Is what you’re trying to do any different from how the Logtalk port of ECGs does term-expansion? See:
https://github.com/LogtalkDotOrg/logtalk3/blob/fa051f946a5421671674de88142ece2d3dcd833f/library/edcg/edcg.lgt

Followup.

Just for fun. If you a pl.pl plain Prolog file with an EDCG such as:

:- op(1200, xfx, '-->>').

% Declare accumulators
acc_info(adder, X, In, Out, plus(X,In,Out)).

% Declare predicates using these hidden arguments
pred_info(len,0,[adder,dcg]).
pred_info(increment,0,[adder]).

increment -->>
	[1]:adder.

len(Xs,N) :-
	len(0,N,Xs,[]).

len -->>
	[_],
	!,
	increment,
	len.
len -->>
	[].

You can do:

?- {edcg(loader)}.
...
% (0 warnings)
true.

?- logtalk_load('pl.pl', [hook(edcg)]).
% [ /Users/pmoura/Desktop/pl.pl loaded ]
% (0 warnings)
true.

?- len([a,b,a], Len).
Len = 3.

Done properly you can implement multi-pass compilation this way and keep all tools running, but it is relatively hard. Can’t you figure out that the declaration is too late and warn the user?

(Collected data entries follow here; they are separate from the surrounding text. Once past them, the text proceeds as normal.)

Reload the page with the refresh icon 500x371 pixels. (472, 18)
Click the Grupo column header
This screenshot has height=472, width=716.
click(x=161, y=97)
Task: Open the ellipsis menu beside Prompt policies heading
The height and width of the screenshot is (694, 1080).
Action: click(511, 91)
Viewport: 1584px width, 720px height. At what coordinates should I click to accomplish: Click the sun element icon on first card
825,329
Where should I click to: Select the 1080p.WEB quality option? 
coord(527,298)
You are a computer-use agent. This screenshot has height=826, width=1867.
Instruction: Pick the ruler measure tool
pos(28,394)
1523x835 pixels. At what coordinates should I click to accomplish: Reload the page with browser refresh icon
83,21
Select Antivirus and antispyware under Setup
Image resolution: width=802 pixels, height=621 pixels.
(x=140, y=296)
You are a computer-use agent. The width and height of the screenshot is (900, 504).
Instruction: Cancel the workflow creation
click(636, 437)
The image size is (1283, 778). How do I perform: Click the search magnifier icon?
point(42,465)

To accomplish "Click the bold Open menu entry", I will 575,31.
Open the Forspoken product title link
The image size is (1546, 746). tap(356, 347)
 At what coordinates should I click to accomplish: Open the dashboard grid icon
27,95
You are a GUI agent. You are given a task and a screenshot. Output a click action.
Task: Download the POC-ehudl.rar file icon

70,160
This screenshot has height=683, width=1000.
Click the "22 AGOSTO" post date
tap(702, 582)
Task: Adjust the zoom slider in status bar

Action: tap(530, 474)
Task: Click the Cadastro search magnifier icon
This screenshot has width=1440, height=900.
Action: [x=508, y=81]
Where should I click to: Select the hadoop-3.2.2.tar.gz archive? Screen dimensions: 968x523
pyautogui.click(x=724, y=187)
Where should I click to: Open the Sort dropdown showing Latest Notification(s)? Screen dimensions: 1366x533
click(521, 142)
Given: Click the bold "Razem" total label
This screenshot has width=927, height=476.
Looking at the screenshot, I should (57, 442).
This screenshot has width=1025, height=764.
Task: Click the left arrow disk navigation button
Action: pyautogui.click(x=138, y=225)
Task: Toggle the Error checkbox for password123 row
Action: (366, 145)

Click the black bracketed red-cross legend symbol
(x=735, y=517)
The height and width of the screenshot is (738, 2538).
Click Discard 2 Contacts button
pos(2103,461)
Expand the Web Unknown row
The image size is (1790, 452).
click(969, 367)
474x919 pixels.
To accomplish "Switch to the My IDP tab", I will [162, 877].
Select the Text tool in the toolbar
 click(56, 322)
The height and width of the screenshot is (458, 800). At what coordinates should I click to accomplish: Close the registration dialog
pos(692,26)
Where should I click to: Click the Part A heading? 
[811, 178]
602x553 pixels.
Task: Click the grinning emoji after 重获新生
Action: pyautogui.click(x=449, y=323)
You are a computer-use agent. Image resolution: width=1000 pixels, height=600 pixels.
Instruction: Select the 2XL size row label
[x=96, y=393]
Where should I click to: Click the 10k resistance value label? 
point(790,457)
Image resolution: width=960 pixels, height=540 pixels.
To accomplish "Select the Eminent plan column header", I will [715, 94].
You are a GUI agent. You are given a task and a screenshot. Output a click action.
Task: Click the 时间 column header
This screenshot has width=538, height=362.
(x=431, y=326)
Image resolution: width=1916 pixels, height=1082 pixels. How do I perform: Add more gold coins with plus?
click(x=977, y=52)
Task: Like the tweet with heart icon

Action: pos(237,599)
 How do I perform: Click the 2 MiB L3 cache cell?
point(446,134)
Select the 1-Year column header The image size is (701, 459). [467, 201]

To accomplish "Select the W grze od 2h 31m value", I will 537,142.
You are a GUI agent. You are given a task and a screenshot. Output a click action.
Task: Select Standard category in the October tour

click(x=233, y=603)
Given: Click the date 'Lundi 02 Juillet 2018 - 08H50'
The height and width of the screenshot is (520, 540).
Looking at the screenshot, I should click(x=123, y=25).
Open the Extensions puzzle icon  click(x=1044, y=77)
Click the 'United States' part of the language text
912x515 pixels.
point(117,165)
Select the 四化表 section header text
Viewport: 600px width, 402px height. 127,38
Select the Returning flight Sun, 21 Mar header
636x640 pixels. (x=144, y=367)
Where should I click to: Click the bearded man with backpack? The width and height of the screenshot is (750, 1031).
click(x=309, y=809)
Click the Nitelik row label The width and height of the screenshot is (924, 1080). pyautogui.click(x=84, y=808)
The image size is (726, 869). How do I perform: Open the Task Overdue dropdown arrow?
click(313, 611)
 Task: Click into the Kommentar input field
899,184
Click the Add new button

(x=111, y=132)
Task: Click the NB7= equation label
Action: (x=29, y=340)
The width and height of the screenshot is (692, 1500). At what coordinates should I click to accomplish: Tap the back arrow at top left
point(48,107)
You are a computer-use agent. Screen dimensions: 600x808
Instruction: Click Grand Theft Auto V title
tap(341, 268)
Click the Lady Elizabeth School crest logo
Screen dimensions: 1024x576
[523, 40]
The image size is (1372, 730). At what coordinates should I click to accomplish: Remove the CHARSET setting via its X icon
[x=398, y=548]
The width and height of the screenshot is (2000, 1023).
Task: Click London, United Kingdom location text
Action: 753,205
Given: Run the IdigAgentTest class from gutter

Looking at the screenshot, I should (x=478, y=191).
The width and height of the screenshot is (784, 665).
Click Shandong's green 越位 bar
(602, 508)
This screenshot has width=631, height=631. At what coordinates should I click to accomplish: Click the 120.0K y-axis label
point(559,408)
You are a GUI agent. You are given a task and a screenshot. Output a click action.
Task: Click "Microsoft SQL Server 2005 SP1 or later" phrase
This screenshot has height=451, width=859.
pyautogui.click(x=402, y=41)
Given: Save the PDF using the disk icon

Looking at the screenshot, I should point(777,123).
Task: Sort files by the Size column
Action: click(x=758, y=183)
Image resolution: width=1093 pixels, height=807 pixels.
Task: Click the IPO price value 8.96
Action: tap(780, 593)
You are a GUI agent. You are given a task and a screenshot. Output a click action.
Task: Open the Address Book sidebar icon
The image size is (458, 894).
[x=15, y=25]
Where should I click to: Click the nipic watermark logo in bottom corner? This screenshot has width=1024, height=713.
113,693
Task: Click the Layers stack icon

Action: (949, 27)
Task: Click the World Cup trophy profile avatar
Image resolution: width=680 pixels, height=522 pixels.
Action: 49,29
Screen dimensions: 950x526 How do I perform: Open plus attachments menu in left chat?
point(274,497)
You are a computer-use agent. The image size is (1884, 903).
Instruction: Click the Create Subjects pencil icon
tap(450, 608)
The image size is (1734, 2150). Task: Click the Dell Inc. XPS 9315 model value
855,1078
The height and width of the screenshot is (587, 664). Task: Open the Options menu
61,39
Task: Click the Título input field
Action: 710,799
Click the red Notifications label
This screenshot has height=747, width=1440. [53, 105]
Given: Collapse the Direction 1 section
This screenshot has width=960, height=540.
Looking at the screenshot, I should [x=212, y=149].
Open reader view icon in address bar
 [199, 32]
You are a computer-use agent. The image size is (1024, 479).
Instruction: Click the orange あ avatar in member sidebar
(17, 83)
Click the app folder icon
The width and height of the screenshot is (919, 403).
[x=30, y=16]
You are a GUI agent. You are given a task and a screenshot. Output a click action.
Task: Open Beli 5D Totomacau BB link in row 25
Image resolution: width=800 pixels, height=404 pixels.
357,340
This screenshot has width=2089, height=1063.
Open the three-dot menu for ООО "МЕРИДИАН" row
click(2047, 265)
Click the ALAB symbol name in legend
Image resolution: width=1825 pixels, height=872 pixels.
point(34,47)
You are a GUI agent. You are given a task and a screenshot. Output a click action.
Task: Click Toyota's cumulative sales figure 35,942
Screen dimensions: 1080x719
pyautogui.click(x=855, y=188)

Another dirty trick I use in the XSB emulation is to expand begin_of_file to pre-read the entire file and collect all its declarations. See library(dialect/xsb/source), xsb_P_directives/1.

2 Likes

What I want to do is move pred_info(len,0,[adder,dcg]) to be right before before len -->> . This works with logtalk, but not with SWI-Prolog. ISTR that logtalk has two passes over the source, so is this why it works with logtalk? … I couldn’t see any differences in edcg.lgt compared to edcg.pl beyond avoiding the multifile problem, but maybe I missed something?

The current Logtalk implementation expects the clauses for the pred_info/3, acc_info/5-7, and pass_info/1-2 to occur in the source file before the clauses for -->>/2. An alternative would be to assert temporarily the clauses for -->>/2 and expand them when reaching the entity closing directive (in your case, given a module, that would be the end-of-file). Not worth the trouble for the use cases I found so far but my understanding is that you use EDCGs heavily and it makes sense in your case?

It seems that the trick is to separate the term expansion declarations from the code – if I understand logtalk’s approach correctly, that’s what is done by logtalk_load('....pl', [hook(edcg)]).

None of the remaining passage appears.